- **TEXT SECTION**
☆ ☆ ☆ ☆

- Origin: Kanagawa, Japan
- Genres: Grindcore, psychobilly, noise rock, hardcore punk
- Years active: 1989–present
- Labels: Relapse, HG Fact, Prolapse
- Members: Mamoru Ohmichi Akinobu Ohtaki Kiyonobu Ohtaki Hironori Kobayashi Hayato

= Gore Beyond Necropsy =

Japanese grindcore band

Gore Beyond Necropsy (GBN) (currently known as Noise A-Go-Go's) is a Japanese band formed in 1989 in Hadano city, Kanagawa prefecture. The group have had a prolific output of releases. They play a hybrid style of chaotic grindcore which they refer to as "Analdrillinggrind Harshit Core!!".

☆ ☆ ☆ ☆

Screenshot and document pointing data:

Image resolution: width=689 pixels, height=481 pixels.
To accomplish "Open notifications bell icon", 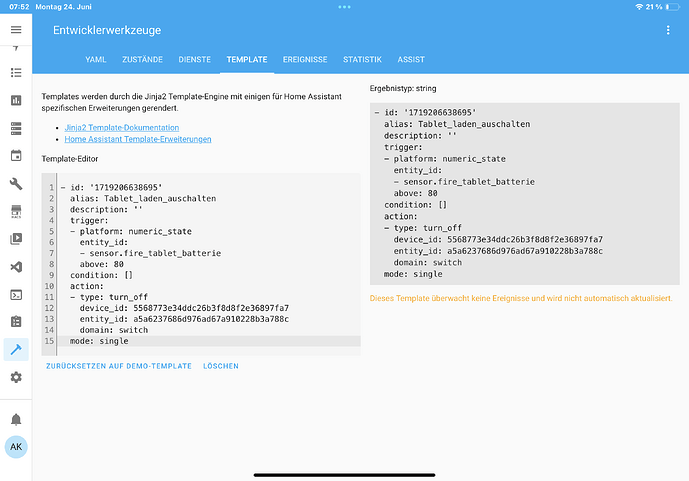I will coord(16,418).
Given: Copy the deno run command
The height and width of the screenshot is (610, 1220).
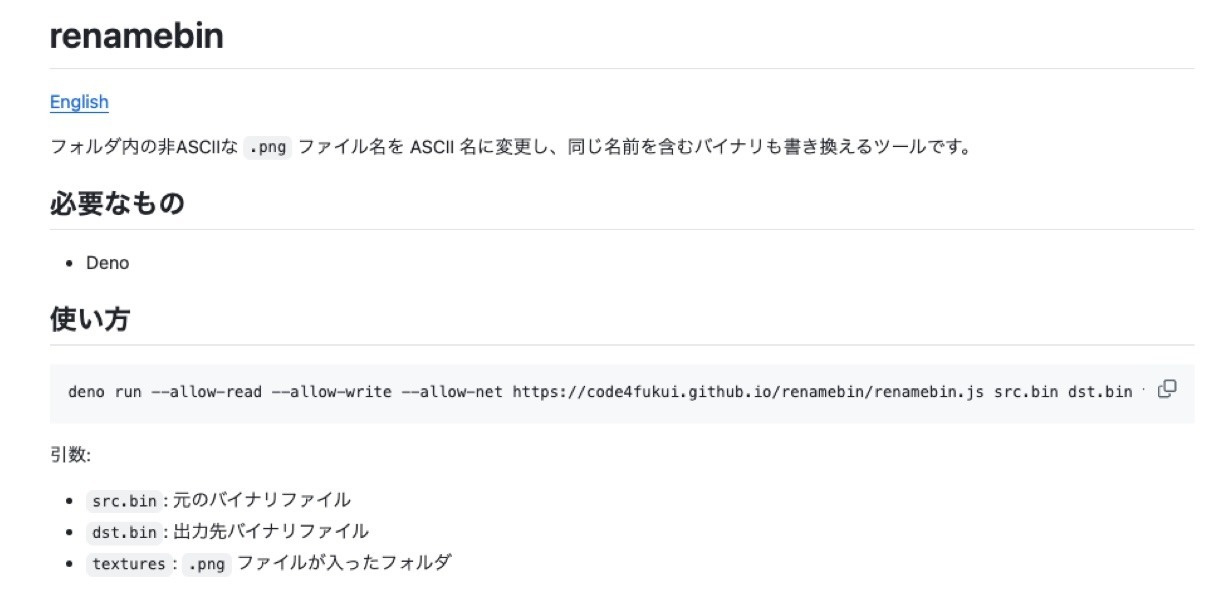Looking at the screenshot, I should pyautogui.click(x=1166, y=390).
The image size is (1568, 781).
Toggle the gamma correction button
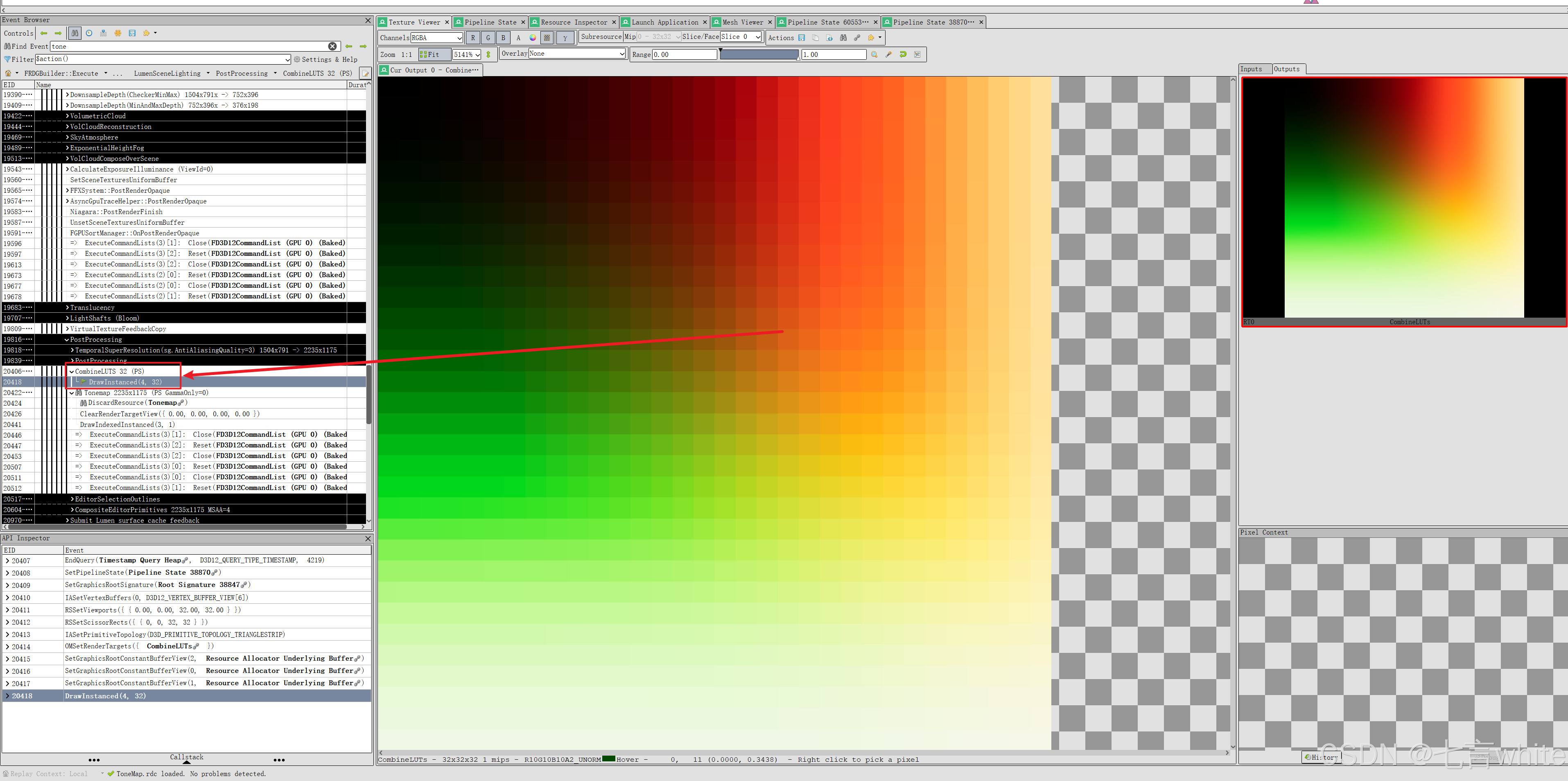click(565, 38)
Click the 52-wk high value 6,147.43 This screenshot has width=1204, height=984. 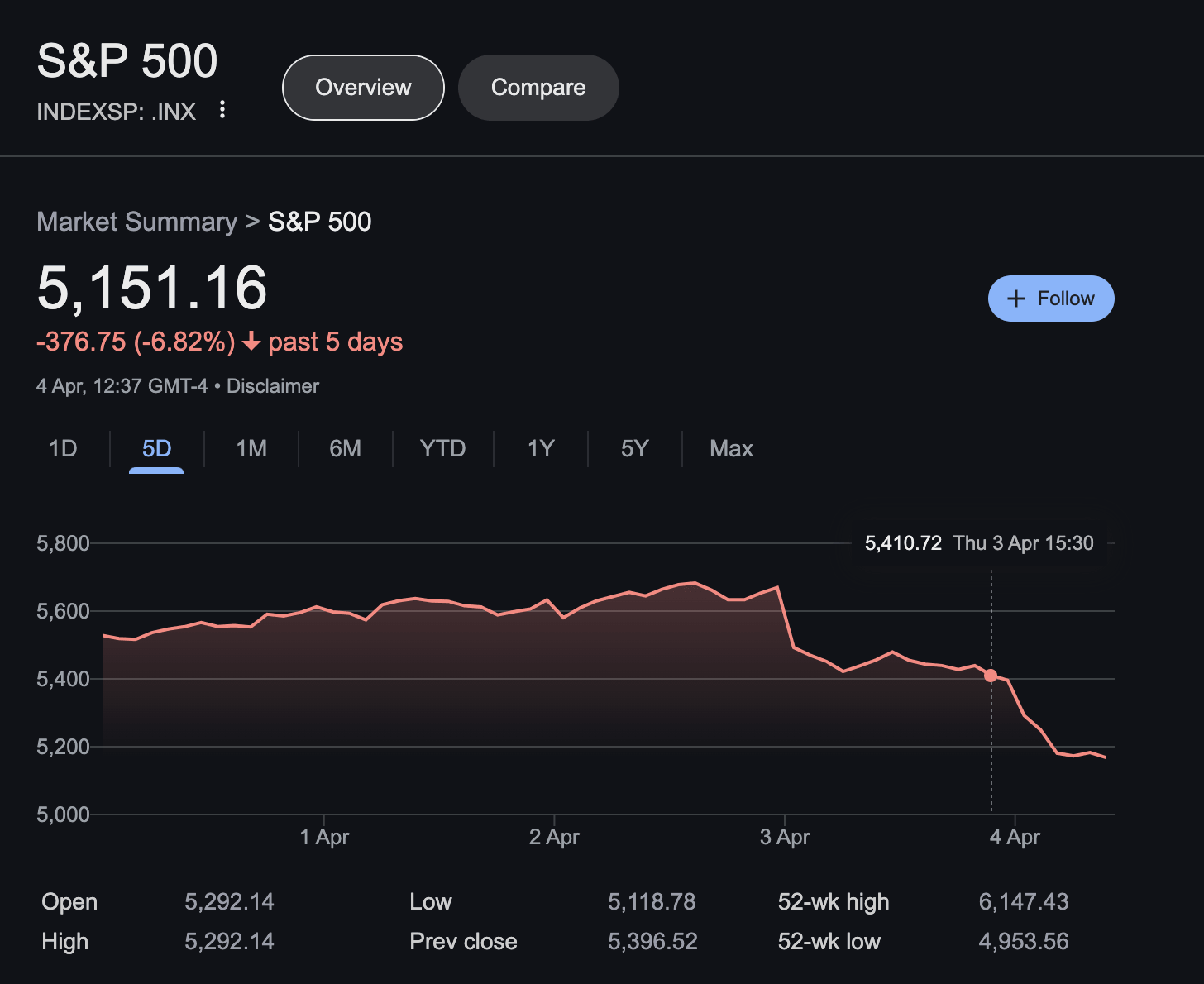1024,901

☆ ☆ ☆ ☆

- **WHAT NEEDS TO BE DONE**
Set down the entire Gore Beyond Necropsy text word for word.

- **RESPONSE**
- Origin: Kanagawa, Japan
- Genres: Grindcore, psychobilly, noise rock, hardcore punk
- Years active: 1989–present
- Labels: Relapse, HG Fact, Prolapse
- Members: Mamoru Ohmichi Akinobu Ohtaki Kiyonobu Ohtaki Hironori Kobayashi Hayato

= Gore Beyond Necropsy =

Japanese grindcore band

Gore Beyond Necropsy (GBN) (currently known as Noise A-Go-Go's) is a Japanese band formed in 1989 in Hadano city, Kanagawa prefecture. The group have had a prolific output of releases. They play a hybrid style of chaotic grindcore which they refer to as "Analdrillinggrind Harshit Core!!".